Pandas data structure

Pandas consists of two main types of data structures. Let’s make an analogy with Excel.

  1. Series: A 1D labeled array. Think of a 2-columns Excel spreadsheet where the left column would contain a label (e.g., the time of a measurement) and the right column would contain a value (e.g., the actual value measured at the time specified in the label, let’s say the temperature of a river).
  2. DataFrame: A 2D labeled table. This is the same as an Excel spreadsheet that would contain more columns than a Series. You can think of having measurements of different variables contained in each column (e.g., the flow rate, the turbidity etc…).

The keyword here is labelled. In Excel, you might get a column using letters and rows using numbers. In Pandas, you can use the column name (e.g., water_temperature) or the row label (e.g., 2021-06-15 14:19:14).

DataFrame

Throughout this class we will focus on the use of DataFrames, not Series. Keep in mind that the behaviour between both is almost identical.

Anatomy of a DataFrame

Figure 1 shows the basic anatomy of a DataFrame that contains four rows and four columns). We already see some data structuring emerging:

  • Rows tend to represent entries, which can be:
    • Different measurements at specific time steps
    • Different samples collected at different place/times
    • etc.
  • In contrast, column represent attributes and store the properties of each entry:
    • The actual values of different measured parameters
    • The location and time of collected samples, along with associated analyses (e.g., geochemistry)
    • etc.
Figure 1: Basic anatomy of a Pandas DataFrame.

The first row - i.e. the row containing the column labels - is not considered as an entry.

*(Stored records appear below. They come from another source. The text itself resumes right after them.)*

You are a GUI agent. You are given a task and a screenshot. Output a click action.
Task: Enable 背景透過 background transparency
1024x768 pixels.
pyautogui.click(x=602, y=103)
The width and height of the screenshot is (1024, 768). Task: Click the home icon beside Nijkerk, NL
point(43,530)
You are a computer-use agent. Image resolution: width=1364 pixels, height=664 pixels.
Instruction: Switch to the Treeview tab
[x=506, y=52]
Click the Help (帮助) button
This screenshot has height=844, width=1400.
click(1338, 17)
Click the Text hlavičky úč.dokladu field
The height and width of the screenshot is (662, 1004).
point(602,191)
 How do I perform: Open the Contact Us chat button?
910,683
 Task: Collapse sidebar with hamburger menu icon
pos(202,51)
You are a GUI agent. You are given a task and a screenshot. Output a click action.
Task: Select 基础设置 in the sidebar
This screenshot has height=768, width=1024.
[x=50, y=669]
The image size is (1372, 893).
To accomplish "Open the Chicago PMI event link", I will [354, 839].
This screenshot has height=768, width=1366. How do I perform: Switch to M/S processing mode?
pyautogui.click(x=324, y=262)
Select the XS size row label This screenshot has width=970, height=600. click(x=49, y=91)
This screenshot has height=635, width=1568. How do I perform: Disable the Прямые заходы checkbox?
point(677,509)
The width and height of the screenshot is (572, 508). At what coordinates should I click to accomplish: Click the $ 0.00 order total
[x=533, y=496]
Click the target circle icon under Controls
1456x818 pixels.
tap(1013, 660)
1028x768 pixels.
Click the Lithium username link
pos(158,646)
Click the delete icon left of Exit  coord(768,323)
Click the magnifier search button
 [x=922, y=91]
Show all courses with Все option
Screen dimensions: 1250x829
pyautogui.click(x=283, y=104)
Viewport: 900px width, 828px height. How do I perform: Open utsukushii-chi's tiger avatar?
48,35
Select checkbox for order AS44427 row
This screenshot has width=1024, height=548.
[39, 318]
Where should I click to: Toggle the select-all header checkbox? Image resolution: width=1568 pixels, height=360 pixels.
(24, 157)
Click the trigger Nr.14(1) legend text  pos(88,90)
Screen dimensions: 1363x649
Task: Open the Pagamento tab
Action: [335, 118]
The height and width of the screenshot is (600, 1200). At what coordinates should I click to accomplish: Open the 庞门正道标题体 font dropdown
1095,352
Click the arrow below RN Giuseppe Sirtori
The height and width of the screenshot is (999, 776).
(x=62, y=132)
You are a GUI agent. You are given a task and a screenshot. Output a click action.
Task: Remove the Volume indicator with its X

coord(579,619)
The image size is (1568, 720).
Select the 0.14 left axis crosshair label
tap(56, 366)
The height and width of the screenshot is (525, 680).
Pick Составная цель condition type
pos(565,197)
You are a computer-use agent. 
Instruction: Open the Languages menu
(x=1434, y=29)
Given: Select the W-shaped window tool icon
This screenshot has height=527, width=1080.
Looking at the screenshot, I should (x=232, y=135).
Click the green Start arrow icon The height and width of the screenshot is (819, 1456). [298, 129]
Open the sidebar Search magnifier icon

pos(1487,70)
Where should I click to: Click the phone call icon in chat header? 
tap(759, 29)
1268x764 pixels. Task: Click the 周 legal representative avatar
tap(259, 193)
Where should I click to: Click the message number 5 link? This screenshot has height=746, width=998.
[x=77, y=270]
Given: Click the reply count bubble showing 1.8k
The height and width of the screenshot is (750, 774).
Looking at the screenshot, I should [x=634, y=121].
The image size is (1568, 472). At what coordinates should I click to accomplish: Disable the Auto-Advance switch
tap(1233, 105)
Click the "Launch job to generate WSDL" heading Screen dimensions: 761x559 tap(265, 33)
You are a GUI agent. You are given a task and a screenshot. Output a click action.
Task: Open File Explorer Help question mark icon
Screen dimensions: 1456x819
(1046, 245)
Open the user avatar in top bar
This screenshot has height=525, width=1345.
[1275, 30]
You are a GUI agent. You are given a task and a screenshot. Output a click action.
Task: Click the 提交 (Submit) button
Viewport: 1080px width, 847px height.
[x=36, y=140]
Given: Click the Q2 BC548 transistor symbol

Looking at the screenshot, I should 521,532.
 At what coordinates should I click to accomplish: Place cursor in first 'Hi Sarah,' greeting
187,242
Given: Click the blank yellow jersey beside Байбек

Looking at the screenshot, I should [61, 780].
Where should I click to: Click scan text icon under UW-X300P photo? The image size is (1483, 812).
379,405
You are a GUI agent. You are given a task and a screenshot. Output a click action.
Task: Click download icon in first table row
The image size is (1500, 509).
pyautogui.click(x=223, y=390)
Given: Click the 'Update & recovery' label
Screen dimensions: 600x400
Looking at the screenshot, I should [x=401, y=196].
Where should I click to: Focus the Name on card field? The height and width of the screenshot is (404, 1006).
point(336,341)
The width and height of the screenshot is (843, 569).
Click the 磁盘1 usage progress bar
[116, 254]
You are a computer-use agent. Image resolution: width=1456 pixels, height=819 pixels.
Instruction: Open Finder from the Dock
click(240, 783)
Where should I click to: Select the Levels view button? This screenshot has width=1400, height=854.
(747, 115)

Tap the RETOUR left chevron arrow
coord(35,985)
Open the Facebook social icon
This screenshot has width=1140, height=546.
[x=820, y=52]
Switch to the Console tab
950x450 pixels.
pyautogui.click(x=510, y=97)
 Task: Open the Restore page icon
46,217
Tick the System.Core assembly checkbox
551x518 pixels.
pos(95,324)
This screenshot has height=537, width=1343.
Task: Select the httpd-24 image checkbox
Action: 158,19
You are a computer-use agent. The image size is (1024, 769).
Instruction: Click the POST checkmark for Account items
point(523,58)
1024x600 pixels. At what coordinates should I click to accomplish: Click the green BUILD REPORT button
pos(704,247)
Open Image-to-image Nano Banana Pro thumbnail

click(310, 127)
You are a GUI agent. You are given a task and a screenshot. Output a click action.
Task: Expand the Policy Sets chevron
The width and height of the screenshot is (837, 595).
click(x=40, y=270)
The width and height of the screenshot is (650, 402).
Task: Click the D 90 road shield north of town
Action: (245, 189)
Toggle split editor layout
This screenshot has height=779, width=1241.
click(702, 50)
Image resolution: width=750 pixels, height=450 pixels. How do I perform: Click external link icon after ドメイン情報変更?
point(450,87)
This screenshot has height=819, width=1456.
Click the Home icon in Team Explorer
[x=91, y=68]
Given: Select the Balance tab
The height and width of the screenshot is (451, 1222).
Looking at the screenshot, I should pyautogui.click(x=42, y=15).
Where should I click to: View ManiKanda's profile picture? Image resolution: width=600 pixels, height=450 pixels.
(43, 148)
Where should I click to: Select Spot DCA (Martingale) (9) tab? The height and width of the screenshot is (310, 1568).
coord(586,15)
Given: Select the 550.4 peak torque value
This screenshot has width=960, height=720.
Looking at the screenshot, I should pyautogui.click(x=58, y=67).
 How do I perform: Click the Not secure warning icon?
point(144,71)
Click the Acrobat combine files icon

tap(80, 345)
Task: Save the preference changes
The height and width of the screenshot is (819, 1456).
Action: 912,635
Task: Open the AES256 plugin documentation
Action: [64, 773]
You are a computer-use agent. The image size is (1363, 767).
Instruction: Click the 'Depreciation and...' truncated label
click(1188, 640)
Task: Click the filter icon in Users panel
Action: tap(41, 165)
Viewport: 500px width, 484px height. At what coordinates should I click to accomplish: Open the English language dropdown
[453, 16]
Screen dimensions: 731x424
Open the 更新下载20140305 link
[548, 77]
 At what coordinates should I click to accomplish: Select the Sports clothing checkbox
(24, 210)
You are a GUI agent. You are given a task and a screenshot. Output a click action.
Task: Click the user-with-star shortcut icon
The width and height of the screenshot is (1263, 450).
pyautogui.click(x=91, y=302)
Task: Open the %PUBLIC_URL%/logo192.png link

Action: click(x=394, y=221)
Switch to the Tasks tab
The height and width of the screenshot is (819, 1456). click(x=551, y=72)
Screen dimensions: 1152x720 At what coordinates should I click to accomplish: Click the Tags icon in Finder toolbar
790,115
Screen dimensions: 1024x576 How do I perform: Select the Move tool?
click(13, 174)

This is because the top row of a dataframe is usually used as the label for the columns. Similarly, we might want to set the first column as a label for the rows (Figure 2). In a nutshell:

  • Index refers to the label of the rows. In the index, values are usually unique - meaning that each entry has a different label.
  • Column refers to the label of - logically - the columns
Figure 2: Index and columns of a DataFrame.
Caution 1: Indexing in Python

Remember that in Python, indexing starts from 0 - so the first row or column has an index of 0.